If you are going to play with it a lot, i.e. retard it for one course and advance it for another, it is worth the $100.00+ in the time it will save you.


----------



## salz2135 (Sep 18, 2006)

*Re: (bubba_vw)*

So, if it can't run at the stock setting, what do you have it set at? I'm running my ABA bottom/CIS head at 12 degrees BTDC for what it's worth. The ABA is a high compression block as well, but it still runs fine at stock 6 degrees base ignition timing.


----------



## bubba_vw (Dec 3, 2008)

*Re: (salz2135)*

i'm not sure. my guess is 12-15 degrees right now. i don't have a timing light


----------



## Holden McNeil (Jul 26, 2004)

*Re: (bubba_vw)*

woah.... wait a sec... Let's clear a few things up... CIS Basic doesn't have an O2 so it's actually a non-lambda setup and it also doesn't have a frequency valve. CIS-L a.k.a. CIS Lambda has an O2 sensor, freq valve, and the Jetronic "Lambda" box which controls the 02 loop. CIS-E, which that GX motor should have, has knock sensing ignition control and O2.


_Modified by Holden McNeil at 10:58 AM 3-11-2009_


----------



## Prairie (Aug 5, 2008)

My CIS-E '85 Jetta does not have a knock sensor. Aparently, the early ones did not??


----------



## WaterWheels (Aug 14, 2005)

*Re: (Holden McNeil)*


_Quote, originally posted by *Holden McNeil* »_ CIS-E, which that GX motor should have, has knock sensing ignition control and O2.


Not that it really matters at this point or for other reasons, but my information and research shows that that model could have one of three engines. The GX could come in one of two versions, I guess depending on just when it was made. Either a CIS w/Lambda or a very early CIS-e with no knock sensor ignition. The other would I guess come on something like the GL or GLi which would be the RD code engine with CIS-e and the knock sensor ignition. Could be wrong but that is what a few sources say.


----------



## Holden McNeil (Jul 26, 2004)

*Re: (WaterWheels)*


_Quote, originally posted by *WaterWheels* »_
Not that it really matters at this point or for other reasons, but my information and research shows that that model could have one of three engines. The GX could come in one of two versions, I guess depending on just when it was made. Either a CIS w/Lambda or a very early CIS-e with no knock sensor ignition. The other would I guess come on something like the GL or GLi which would be the RD code engine with CIS-e and the knock sensor ignition.
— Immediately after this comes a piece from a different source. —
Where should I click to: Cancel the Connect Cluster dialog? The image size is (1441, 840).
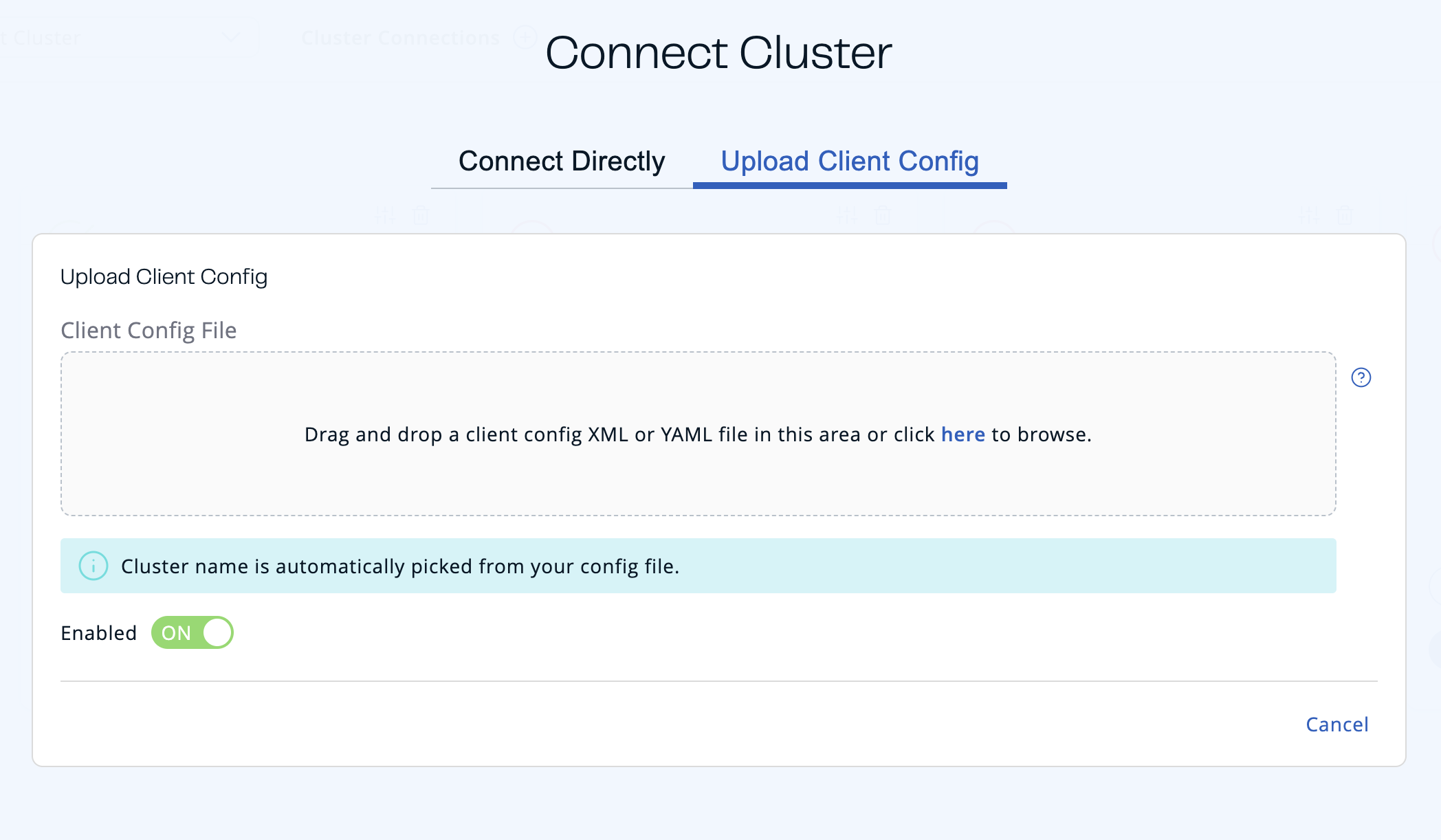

Could be wrong but that is what a few sources say.

I've heard rumor of CIS-L on early MK2s but I've never seen one in the wild - It would definitely be cool if this is one of them! (OP please take pics







) I had an '85 GTI which definitely had CIS-E and is the desirable knock sensing ingnition setup IIRC.


----------



## bubba_vw (Dec 3, 2008)

*Re: (Holden McNeil)*

my GX didn't have a knock sensor, so im guessing it's a cis-L because it has an O2 sensor


----------



## Prairie (Aug 5, 2008)

Allow me to add that yes, there are CIS-L Mk II's out there. I own an original '86 Golf with CIS-L and my best friend has an '85 Mexican made Jetta with original CIS-L as well.
I also have an '85 Jetta with CIS-E minus any knock sensor......so, yes, ALL these variants do exist.


----------



## Holden McNeil (Jul 26, 2004)

*Re: (Prairie)*


_Quote, originally posted by *Prairie* »_Allow me to add that yes, there are CIS-L Mk II's out there. I own an original '86 Golf with CIS-L and my best friend has an '85 Mexican made Jetta with original CIS-L as well.
I also have an '85 Jetta with CIS-E minus any knock sensor......so, yes, ALL these variants do exist.
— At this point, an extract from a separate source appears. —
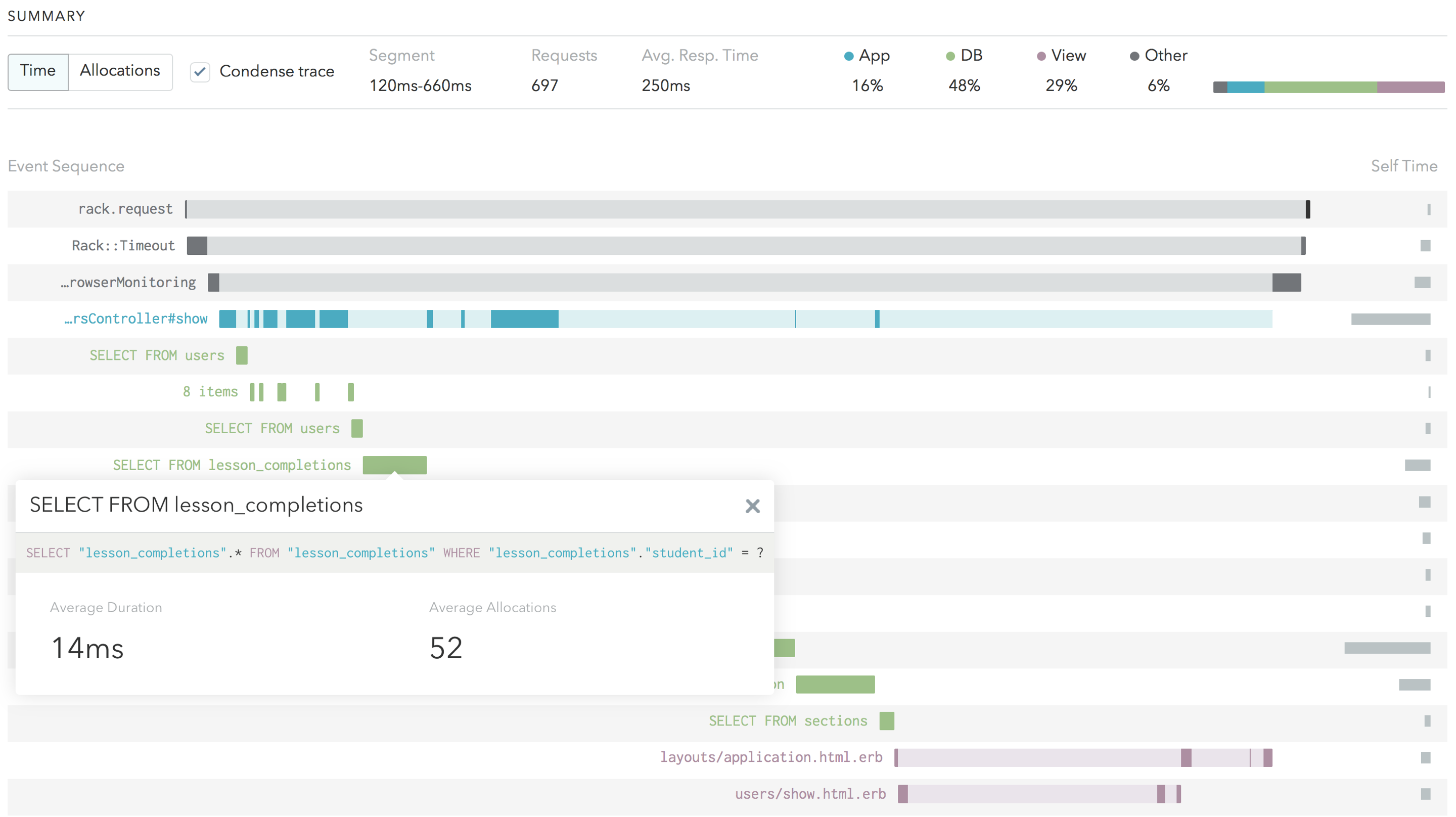Open the users/show.html.erb event

tap(811, 793)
CIS-L MKII = http://****************.com/smile/emlove.gif


----------



## taimaishu (Mar 2, 2009)

*Re: (Holden McNeil)*

Here look it up. http://www.a2resource.com/eandt/engines.html


----------



## BSD (Jul 8, 2008)

My car is CIS-L


----------



## Holden McNeil (Jul 26, 2004)

*Re: (BSD)*


_Quote, originally posted by *taimaishu* »_Here look it up. http://www.a2resource.com/eandt/engines.html

Thanks for the link and the quick education on MK2 CIS variants!! This should be IM'd to Longitundal for the CIS FAQ! 

_Quote, originally posted by *BSD* »_My car is CIS-L
















I should have been more clear that I was directing that mess of a post on what-is-what towards you

















_Modified by Holden McNeil at 3:13 PM 3-11-2009_


----------



## bubba_vw (Dec 3, 2008)

nobody answer my main question. will having the GX head on the HT bottom end hurt the motor any??


----------



## WaterWheels (Aug 14, 2005)

*Re: (bubba_vw)*


_Quote, originally posted by *bubba_vw* »_nobody answer my main question. will having the GX head on the HT bottom end hurt the motor any??

No. It will cause no damage other then being a "lesser performance" head if that matters. If you are having troubles with pinging and are using 92 octane gasoline, it is not because of the cylinder head.


----------



## BSD (Jul 8, 2008)

the only potential "damage" would be doing the mk2 head swap onto a mk3 block, which raises compression quite a bit.. But thats if you don't run atleast 93 octane imo.


----------